The President of Syria is to appoint 70 members, one-third of the assembly. By late May 2026, Syrian officials reported that President Ahmed al-Sharaa's list of appointees had been finalized and would be announced "in the coming days", and that the assembly's inaugural session had been preliminarily scheduled for 8 June 2026, after the Eid al-Adha holiday; the three Suwayda seats were to remain vacant until security conditions allowed elections there. Hawar News Agency reported that first session of the People's Assembly would be held on 8 June 2026, but despite those reports, it did not convene.
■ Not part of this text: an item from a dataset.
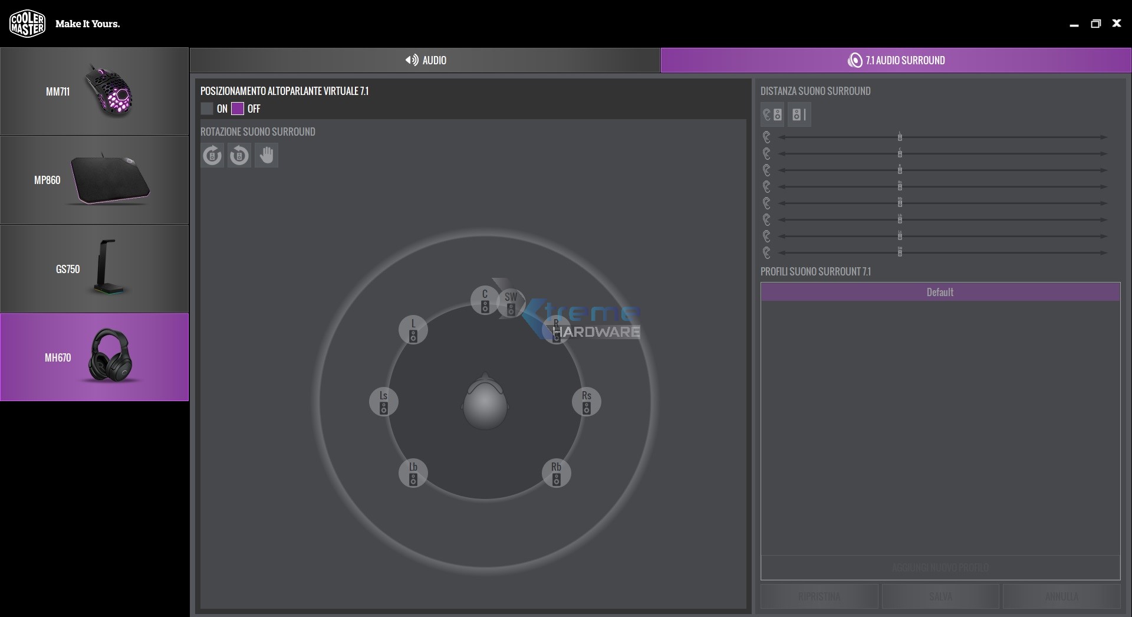
Task: Click the Rs side-right speaker icon
Action: (587, 402)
On 30 June, it was officially confirmed that the list of al-Sharaa's appointees would be released on 1 July. Al-Sharaa's appointees were chosen by a committee that completed a series of meetings and closed interviews conducted between 15 and 21 June, interviewing 100 candidates.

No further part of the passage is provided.